Ponto de vista: Fim do foro privilegiado

07 de Maio de 2018

Artigo originalmente publicado no Jornal Metro News – Jorge Tadeu Mudalen (SP)

Hoje vamos falar sobre foro privilegiado. Quando se fala em privilégios, a administração pública no Brasil se destaca. São tantas regalias oferecidas para os ocupantes de cargos públicos que a população não aguenta mais sustentar tantas mordomias.

Na quinta-feira passada, 3, a discussão sobre esse tema ganhou notoriedade após o Supremo Tribunal Federal (STF) decidir reduzir o alcance do foro privilegiado de deputados e senadores.
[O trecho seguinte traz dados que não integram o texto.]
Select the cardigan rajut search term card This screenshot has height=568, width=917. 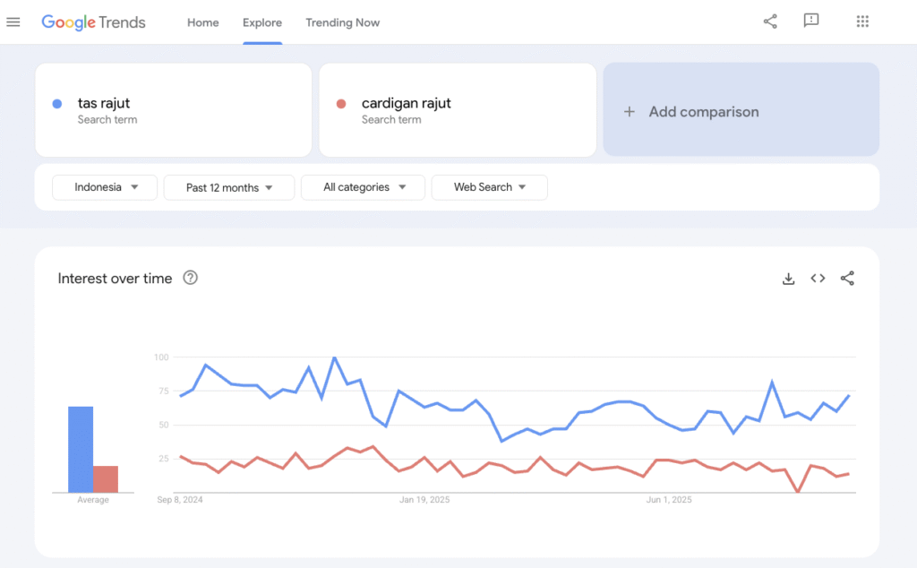point(458,109)
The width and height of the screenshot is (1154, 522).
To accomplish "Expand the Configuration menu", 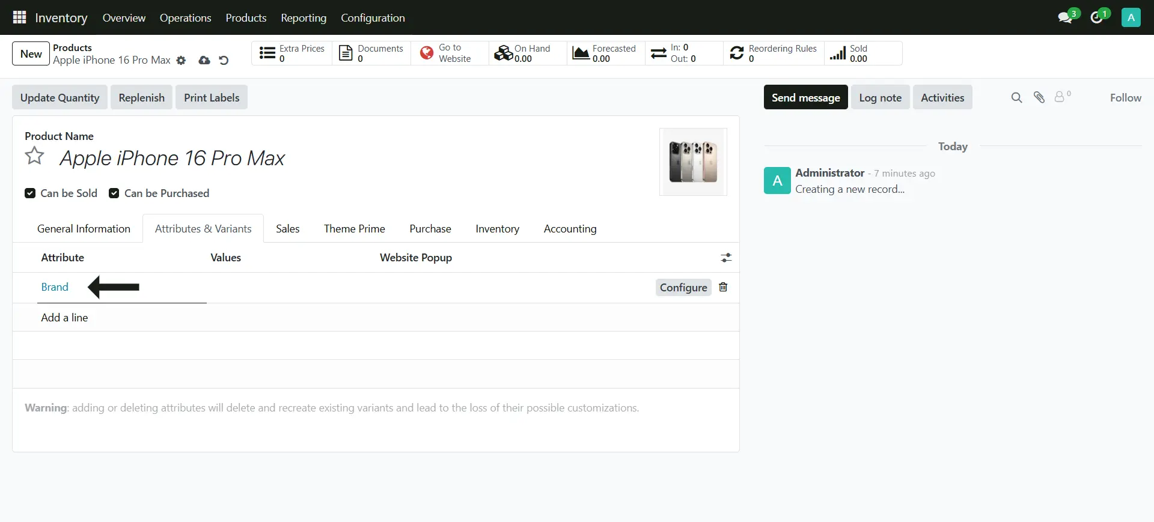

Aplicando-se o foro privilegiado apenas em crimes comuns cometidos pelo parlamentar depois de sua diplomação, ou seja, durante seu mandato e em função do cargo.

Em resposta a essa decisão do Supremo, o presidente da Câmara do Deputados, Rodrigo Maia (DEM-RJ), anunciou a instalação de comissão especial que irá analisar uma proposta que restringe foro no Judiciário.

Em 2014, fui reeleito deputado federal e, em respeito aos 178.771 votos dos cidadãos paulistas, defendo que a redução do foro seja ampliada para todos os três poderes: Executivo, Legislativo e Judiciário. Não podemos aceitar que apenas uma parcela dos privilegiados sejam atingidos com essas reduções.

Li recentemente uma pesquisa feita pelo O Globo e aproveito para compartilhar os dados com vocês. Comparando 20 países da América, Europa, África e Ásia, o benefício no Brasil não só atinge um número maior de pessoas como pode ser usufruído por todas as autoridades dos três poderes. Até vereadores em alguns Estados, como no Rio de Janeiro, usam o direito do julgamento em instâncias diferentes do restante da população. Nos Estados Unidos, nem o presidente Donald Trump tem o benefício. Por lá, tanto os integrantes do Executivo quanto os parlamentares podem ser julgados em primeira instância na Justiça.

Precisamos nos espelhar em países sérios para mudar essa realidade, que só afeta o processo de transparência e prejudica o combate à corrupção no Brasil. Conte comigo!